The only issue is the missing stove top at our 2nd week (Marriott) - but at our first week, we 'may' have a stove top at KBC. We have to call from costco that day to see if the reps would be nice enough to confirm our unit before our arrival (front desks normally do not divulge this info until you check in) so we can buy appropriate groceries at costco.

we do plan to cook when we can for our outings, at least for our son who is highly allergic to most/all nut products.


----------



## hibbeln (Apr 3, 2009)

Beach Beach Beach.

But first go get the Maui Revealed book.  Get it at the bookstore or order it from Amazon and start browsing it.  With those as guides, we go every other year to Hawaii and have only in that time ever done ONE paid excursion with the kids!
It will tell you where to hike, where to snorkel, where to eat.

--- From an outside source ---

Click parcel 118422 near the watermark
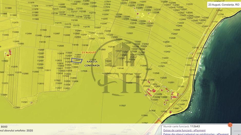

I have two boys (started going at the ages of 5 & 3, now the're 14 & 12) and we like to keep things on the less expensive side.  One thing that has worked REALLY well for us is to pack lunches in a cooler and/or stop and pick up sandwiches etc at the grocery store as we head out.  For dinners, my kids' absolute favorite thing is to get take-out and then go and eat them at a park on the beach or where ever!  There is a Kentucky Fried Chicken right across from the park in Kihei that we have given a lot of business to over the years.  Look for a pizza take-out, Chinese food, Burger King.....WHATEVER!  And trust me, the kids enjoy eating at a picnic table or a beach towel MUCH more than waiting in line at a restaurant and having to sit still!


----------



## itchyfeet (Apr 3, 2009)

If, for some reason, you have to shop at the local super, ask for a membership card - they'll issue you one even if you aren't a resident.  I found this out "after the fact" several years ago.  I assume this is still the practice. I also agree beach, beach, beach.
When my kids were that age, a few beach toys and the ocean kept them busy all day.


----------



## winger (Apr 3, 2009)

I started reading Revealed two nights ago - we got our first day (day after arrival) plan - leave approx 3am for the 2+ hr drive to Haleakala to watch the sunrise. Been packing old, thicker cloths for just that trip and we can donate the cloths (leave in Maui) after we use it.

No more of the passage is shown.